Methods: Forty-nine subjects with suicidal ideations with or without an unsuccessful suicide attempt, received 0.2 mg/kg of ketamine. Scale for suicidal ideation (SSI) and Montgomery-Abserg depression-rating scale (MADRS) were evaluated before and 40, 80 and 120 minutes after drug intervention. The results were compared using the paired t-test and patients were followed up 10 days after ED admission for remnant suicide ideation.
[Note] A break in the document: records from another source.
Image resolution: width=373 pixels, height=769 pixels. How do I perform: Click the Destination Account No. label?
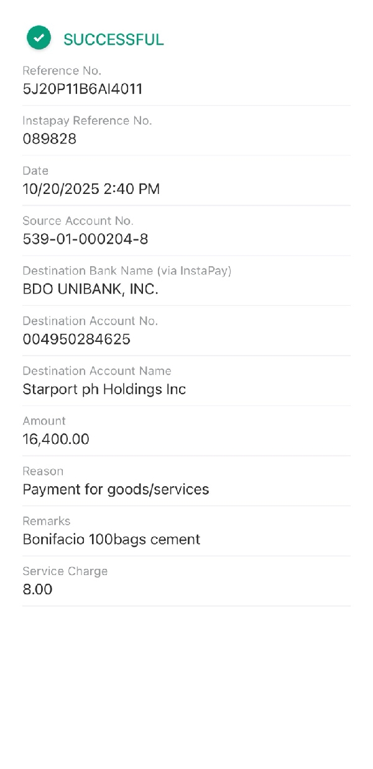(x=90, y=321)
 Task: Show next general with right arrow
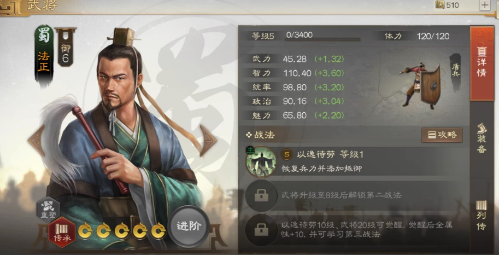point(208,140)
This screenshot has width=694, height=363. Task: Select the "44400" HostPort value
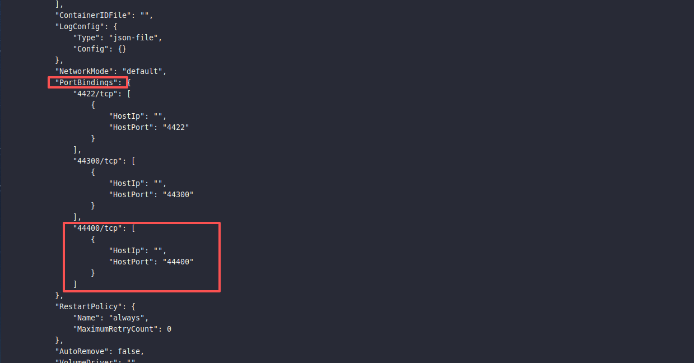click(178, 262)
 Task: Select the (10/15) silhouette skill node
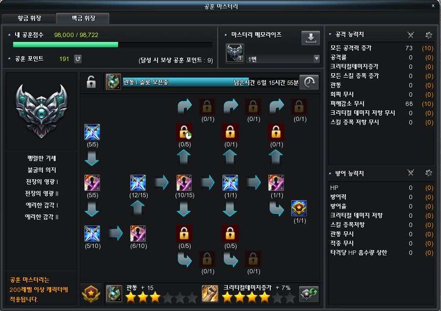[184, 183]
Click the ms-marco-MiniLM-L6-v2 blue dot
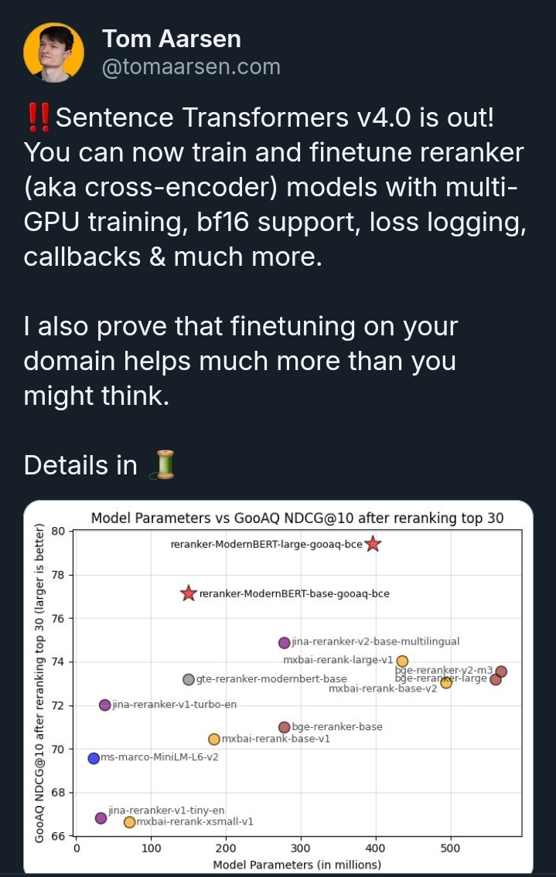Screen dimensions: 556x877 pyautogui.click(x=94, y=759)
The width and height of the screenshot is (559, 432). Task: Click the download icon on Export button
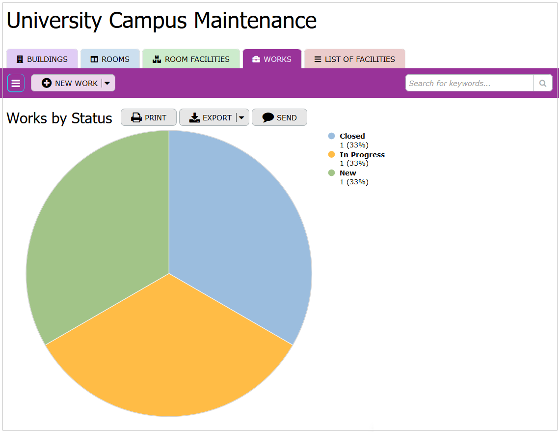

Results: SSI (df: 3, 46; F=80.7; p<0.001) and MADRS (df: 3, 46; F=87.2; p<0.001) scores significantly dropped after ketamine injection; the SSI score before and after 20, 40, and 80 minutes of ketamine injection were 23.0±6.7, 16.2±5.2, 14.3±4.3, and 13.6±4.0 respectively. The MADRS scores were 38.2±9.3, 25.6±7.1, 22.7±6.3, and 22.1±5.95 at the same time intervals. 25.5% of patients were hospitalized, 63.3% received medications and 12.2% discharged. 6.2% of patients had suicidal ideations ten days after ED disposition.
Conclusion: It seems that Ketamine could not be a good choice for fast reduction of suicidal ideations in ED patients. Further studies are needed to determine the optimal dose of ketamine for different patients.
Keywords: Ketamine; emergency; suicidal ideation; suicide.